Terminal-Bench
Terminal-Bench is a benchmark that evaluates the abilities of AI agents and their models to complete tasks that require planning and multiple steps using a computer’s terminal.
To successfully complete the tasks, the models need to understand the shell environment and how to use its programs, as well as the state of the computer, including its filesystem and running processes. They also require coherence and skill to plan and execute the necessary steps without being explicitly told what they are.
A Terminal-Bench task is a folder containing an instruction, docker environment, and test script. Here is an example of a task instruction:
“You are given the output file of a Raman Setup.
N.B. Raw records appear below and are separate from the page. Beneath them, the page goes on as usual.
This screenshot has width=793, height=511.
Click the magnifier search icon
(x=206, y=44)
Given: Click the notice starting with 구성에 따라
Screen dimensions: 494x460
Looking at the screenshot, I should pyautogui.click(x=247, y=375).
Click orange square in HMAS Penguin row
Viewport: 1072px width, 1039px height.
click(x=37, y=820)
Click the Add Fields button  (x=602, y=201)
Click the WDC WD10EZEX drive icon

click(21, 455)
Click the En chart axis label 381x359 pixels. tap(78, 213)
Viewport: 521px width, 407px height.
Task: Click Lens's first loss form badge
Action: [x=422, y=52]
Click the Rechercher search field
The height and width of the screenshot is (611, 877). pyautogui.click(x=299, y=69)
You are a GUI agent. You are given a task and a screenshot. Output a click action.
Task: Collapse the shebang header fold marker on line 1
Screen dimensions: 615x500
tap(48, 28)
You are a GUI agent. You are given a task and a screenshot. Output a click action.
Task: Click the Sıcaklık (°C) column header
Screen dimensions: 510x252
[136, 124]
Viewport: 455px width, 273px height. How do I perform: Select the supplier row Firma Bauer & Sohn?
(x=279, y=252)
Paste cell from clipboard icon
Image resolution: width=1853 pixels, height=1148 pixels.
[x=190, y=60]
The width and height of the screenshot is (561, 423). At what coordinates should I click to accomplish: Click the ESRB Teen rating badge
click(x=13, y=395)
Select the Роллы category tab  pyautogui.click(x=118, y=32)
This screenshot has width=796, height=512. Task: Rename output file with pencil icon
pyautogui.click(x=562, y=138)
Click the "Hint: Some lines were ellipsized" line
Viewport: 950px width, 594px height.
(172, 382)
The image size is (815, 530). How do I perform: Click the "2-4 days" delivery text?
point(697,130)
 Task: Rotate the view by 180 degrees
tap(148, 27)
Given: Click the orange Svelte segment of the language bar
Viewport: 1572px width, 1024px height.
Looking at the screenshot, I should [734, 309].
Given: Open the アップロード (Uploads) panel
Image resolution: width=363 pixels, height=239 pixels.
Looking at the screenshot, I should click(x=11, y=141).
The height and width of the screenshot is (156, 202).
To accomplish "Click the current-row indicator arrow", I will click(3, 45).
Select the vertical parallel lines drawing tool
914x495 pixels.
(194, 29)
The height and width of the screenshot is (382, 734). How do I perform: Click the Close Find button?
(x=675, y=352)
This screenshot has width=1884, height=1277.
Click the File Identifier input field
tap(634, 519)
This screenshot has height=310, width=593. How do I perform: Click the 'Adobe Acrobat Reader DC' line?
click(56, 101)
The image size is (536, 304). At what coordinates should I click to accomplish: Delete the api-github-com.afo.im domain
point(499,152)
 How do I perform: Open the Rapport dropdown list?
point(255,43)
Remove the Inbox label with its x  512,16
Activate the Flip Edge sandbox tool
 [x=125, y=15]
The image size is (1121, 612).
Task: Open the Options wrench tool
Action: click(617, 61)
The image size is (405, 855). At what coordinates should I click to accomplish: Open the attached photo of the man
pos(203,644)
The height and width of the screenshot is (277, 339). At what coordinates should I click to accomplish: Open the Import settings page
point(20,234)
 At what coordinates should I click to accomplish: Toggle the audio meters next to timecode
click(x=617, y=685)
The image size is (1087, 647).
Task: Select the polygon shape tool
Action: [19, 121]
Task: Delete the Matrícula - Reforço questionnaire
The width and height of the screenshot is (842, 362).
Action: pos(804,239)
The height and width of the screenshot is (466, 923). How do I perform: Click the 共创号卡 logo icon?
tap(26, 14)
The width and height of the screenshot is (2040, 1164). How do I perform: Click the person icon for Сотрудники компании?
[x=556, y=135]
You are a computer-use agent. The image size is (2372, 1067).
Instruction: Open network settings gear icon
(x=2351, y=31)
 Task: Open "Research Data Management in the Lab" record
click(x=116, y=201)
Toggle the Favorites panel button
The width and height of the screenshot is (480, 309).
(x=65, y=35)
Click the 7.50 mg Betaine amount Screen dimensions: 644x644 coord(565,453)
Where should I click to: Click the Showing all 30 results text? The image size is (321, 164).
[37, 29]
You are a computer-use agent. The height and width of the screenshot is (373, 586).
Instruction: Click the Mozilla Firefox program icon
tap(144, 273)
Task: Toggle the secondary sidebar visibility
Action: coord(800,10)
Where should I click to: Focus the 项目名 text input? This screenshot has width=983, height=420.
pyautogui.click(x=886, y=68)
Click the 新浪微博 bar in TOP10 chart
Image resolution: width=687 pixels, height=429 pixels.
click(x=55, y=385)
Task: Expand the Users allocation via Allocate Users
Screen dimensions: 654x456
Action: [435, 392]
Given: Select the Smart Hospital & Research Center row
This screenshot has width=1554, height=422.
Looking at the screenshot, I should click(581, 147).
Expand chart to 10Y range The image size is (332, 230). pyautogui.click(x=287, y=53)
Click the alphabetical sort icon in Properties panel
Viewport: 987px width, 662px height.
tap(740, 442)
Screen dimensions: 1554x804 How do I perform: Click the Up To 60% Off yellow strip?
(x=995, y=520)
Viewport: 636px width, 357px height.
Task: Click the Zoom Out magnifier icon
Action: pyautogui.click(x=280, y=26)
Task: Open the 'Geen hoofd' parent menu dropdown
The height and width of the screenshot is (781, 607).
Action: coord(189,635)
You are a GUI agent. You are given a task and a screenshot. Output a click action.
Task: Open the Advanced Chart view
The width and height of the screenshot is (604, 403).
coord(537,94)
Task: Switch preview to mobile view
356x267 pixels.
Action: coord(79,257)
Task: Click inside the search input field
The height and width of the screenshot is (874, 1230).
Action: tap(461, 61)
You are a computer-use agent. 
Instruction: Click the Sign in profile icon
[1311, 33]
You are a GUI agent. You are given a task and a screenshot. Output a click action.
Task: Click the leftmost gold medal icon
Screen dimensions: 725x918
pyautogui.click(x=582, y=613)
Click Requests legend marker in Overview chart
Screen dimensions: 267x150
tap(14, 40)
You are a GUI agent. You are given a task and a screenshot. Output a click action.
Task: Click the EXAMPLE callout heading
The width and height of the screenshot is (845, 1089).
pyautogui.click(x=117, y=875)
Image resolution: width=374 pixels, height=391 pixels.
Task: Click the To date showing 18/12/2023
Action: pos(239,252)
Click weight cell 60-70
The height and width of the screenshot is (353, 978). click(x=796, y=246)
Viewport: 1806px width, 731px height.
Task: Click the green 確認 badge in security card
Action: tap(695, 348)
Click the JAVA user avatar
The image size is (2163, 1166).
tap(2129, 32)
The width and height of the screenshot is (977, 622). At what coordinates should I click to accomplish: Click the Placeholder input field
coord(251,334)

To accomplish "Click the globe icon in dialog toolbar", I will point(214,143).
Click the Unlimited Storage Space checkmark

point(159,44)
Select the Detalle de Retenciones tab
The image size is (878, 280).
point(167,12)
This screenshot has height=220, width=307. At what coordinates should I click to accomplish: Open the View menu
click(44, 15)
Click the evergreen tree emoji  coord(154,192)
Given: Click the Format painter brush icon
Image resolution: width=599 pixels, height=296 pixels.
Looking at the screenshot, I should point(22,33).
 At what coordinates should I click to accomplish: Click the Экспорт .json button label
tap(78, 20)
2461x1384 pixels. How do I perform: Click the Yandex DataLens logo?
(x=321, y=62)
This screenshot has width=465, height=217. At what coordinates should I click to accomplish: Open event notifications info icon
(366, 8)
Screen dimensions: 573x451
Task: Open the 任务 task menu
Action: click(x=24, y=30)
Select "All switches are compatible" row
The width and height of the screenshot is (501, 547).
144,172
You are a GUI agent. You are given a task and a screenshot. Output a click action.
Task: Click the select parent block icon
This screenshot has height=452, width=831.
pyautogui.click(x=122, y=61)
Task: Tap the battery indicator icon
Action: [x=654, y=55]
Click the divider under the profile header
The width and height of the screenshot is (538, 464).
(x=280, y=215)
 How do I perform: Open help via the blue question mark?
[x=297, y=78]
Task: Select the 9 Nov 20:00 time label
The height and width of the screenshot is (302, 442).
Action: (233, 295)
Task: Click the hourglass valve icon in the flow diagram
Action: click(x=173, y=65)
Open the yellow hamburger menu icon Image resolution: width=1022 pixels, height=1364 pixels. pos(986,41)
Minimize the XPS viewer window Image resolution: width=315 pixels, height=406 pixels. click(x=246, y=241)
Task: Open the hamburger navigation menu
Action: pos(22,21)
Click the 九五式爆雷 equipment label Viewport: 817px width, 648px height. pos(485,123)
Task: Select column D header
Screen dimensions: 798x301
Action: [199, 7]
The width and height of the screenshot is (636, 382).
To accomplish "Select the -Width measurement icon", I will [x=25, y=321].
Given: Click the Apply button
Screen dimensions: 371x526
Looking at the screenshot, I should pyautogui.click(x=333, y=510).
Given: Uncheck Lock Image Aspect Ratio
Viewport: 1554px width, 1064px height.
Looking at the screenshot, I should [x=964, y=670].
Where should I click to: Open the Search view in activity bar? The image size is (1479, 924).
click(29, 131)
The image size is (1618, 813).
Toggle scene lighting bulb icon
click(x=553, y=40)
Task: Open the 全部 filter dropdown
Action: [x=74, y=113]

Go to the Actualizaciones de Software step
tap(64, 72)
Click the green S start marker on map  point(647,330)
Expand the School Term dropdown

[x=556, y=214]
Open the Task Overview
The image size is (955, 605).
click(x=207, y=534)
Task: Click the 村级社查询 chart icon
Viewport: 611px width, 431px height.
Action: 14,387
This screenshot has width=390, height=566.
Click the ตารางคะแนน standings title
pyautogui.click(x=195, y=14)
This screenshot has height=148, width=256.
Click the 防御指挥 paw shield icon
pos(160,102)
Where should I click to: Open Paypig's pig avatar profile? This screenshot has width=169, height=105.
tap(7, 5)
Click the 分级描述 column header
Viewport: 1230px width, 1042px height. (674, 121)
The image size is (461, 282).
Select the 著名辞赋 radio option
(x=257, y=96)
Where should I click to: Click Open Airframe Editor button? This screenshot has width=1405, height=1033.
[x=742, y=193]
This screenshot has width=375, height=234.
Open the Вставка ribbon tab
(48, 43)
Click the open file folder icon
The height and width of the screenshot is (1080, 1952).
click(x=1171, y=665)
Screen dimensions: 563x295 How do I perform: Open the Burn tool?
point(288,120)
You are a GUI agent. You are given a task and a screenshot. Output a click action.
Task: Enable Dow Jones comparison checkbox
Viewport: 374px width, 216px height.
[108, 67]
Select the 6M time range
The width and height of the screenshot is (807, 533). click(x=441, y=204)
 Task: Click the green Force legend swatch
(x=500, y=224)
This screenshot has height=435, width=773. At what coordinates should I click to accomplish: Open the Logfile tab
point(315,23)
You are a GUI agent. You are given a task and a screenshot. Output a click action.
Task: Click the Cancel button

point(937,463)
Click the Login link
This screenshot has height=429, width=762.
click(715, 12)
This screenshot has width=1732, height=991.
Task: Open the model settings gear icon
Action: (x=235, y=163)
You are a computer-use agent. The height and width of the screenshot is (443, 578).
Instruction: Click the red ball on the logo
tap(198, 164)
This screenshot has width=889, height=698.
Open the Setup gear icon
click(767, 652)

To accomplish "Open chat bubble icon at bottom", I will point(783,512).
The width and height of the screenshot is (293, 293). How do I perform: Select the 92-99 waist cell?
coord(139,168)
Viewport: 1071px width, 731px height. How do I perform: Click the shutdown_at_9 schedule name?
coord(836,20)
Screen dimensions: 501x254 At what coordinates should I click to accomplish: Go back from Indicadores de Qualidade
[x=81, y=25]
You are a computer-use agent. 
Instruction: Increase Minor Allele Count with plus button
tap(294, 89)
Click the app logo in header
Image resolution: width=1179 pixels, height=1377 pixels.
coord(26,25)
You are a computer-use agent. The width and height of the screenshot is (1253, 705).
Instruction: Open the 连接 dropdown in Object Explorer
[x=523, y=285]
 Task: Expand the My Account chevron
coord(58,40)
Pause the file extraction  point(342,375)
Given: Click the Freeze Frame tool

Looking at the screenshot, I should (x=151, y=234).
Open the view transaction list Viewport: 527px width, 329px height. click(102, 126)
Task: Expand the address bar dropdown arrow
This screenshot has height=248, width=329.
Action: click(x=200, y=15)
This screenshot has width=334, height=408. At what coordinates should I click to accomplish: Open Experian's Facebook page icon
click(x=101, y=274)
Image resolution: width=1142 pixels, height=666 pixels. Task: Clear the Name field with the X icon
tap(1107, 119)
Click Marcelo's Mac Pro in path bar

We u:sed it to measure some graphene sample.
Fit the G and 2D Peak of the spectrum and return the x0, gamma, amplitude and offset of the peaks and write them to a file called “results.json”.
The file should have the following format:
{
"G": {
"x0": \<x0\_value\>,
"gamma": \<gamma\_value\>,
"amplitude": \<amplitude\_value\>,
"offset": \<offset\_value\>
},
"2D": {
"x0": \<x0\_value\>,
"gamma": \<gamma\_value\>,
"amplitude": \<amplitude\_value\>,
"offset": \<offset\_value\>
}
}
from the terminal-bench tasks page.
The team welcomes question submissions from external contributors, though inclusion in the dataset is contingent upon manual review.
The benchmark currently evaluates models on 80 of the 100 tasks which are publicly visible on the website and the project’s Github repository. These entries include a solution in the form of a shell script which has been verified by a human, though the agent’s solution is to be checked by a suite of test cases provided alongside.
The task files include a canary string to assist in checking for contamination in training corpora.
The score reported on the leaderboard is the percentage of the problems in the dataset which the given model together with a specific agent solved.
The benchmark was introduced in this announcement.
Methodology
Models run on this benchmark are paired with an agent tool which helps them continuously interact with the terminal environment. These include Anthropic’s Claude Code, OpenAI’s Codex CLI, Terminus and Goose. Performance is reported for given model-agent combinations because of the difference that the agent can make on performance. Some of these tools enforce or dynamically adjust the level of reasoning effort used for the models in a way which isn’t amenable to correction or elucidation by a user or evaluator in this context.
Scores on the leaderboard are determined by calculating the percentage of tasks in the question set which were solved, generally as an average over multiple repetitions of the entire set of questions.
The code for the benchmark is available in the Terminal-Bench Github repository. We get our data from the Terminal-Bench leaderboard.